モルトケは19〜20世紀ドイツ帝国軍参謀総長で、第一次世界大戦開戦時のドイツ軍作戦計画を指揮したが、初戦の失敗で更迭された軍人です。

ハインリヒ・フォンモルトケ(1848〜1916年)は、プロセンドイツ帝国の軍人で、普仏戦争を勝利に導いた名参謀総長ヘルムート・フォン・モルトケ(大モルトケ)の甥にあたります。叔父と区別するために「小モルトケ」と呼ばれます。

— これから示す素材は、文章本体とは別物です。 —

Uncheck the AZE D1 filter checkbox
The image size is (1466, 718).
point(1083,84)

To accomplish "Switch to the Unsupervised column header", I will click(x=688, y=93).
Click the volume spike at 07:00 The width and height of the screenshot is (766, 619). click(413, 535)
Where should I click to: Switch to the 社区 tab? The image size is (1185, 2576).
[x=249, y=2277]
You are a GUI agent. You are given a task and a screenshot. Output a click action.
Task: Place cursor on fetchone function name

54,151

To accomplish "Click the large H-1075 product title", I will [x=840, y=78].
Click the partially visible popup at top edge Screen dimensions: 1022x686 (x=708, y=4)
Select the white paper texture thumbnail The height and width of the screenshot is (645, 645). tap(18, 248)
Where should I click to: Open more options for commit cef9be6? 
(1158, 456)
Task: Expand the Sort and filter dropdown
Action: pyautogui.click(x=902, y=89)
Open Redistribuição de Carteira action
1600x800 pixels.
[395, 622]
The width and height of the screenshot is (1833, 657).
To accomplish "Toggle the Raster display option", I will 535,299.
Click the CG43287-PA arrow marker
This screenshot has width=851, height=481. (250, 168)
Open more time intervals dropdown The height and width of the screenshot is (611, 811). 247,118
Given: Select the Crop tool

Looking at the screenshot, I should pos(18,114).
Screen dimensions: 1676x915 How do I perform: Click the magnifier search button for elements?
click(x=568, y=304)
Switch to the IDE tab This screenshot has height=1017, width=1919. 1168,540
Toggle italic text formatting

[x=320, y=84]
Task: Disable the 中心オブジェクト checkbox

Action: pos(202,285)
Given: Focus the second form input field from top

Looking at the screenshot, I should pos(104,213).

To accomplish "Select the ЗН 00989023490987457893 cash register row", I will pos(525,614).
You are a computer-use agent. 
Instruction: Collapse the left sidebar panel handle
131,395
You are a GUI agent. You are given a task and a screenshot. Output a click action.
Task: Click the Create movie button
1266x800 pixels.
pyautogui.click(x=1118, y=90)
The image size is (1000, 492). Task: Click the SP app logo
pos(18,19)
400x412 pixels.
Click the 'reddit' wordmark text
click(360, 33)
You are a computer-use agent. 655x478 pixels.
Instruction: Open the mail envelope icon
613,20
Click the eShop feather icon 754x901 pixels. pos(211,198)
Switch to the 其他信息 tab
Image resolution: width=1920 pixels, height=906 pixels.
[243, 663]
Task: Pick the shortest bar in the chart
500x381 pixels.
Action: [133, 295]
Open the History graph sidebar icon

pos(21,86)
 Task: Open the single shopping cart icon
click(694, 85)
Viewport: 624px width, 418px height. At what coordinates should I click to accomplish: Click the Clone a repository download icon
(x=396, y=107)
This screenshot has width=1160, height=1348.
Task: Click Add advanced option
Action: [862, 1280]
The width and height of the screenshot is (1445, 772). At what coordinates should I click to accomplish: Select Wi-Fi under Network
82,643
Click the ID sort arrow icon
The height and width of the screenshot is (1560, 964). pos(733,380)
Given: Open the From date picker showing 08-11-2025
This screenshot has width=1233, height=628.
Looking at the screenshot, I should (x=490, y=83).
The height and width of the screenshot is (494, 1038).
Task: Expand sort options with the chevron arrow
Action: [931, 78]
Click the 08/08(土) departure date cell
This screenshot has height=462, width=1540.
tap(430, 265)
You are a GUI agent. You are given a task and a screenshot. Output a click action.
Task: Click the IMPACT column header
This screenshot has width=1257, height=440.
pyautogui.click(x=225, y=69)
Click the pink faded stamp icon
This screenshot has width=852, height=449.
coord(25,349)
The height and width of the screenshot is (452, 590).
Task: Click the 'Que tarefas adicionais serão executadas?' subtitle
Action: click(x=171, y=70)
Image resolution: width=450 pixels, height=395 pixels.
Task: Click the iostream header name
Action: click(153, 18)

1906年に参謀総長に就任した小モルトケは、前任のシュリーフェンが立案した「シュリーフェン計画」を引き継ぎました。この計画はフランスとロシアという東西二正面の敵に対し、まずフランスをベルギー経由で迅速に撃破してからロシアに転じるという構想でした。しかし小モルトケはこの計画を修正し、西部戦線の右翼の兵力を削減してロシア方面の東プロイセン防衛を厚くするなど、いくつかの変更を加えました。

1914年8月に第一次世界大戦が始まると、ドイツ軍はベルギーに侵攻しフランス北部に突入しましたが、マルヌの戦いでフランス軍の反撃を受けて撃退されます。この「マルヌの奇跡」でシュリーフェン計画の速攻構想は崩れ、戦争は長期の塹壕戦へと移行しました。小モルトケは開戦からわずか数週間でファルケンハインに参謀総長の座を引き渡し、1916年に没しました。

使い方・例文

第一次世界大戦の開戦経緯や戦略を学ぶ際に、シュリーフェン計画の変更とマルヌの戦いの敗因を論じる文脈で小モルトケの名が登場します。「叔父の名声と自身の失敗」の対比として軍事史の教科書でも引用される人物です。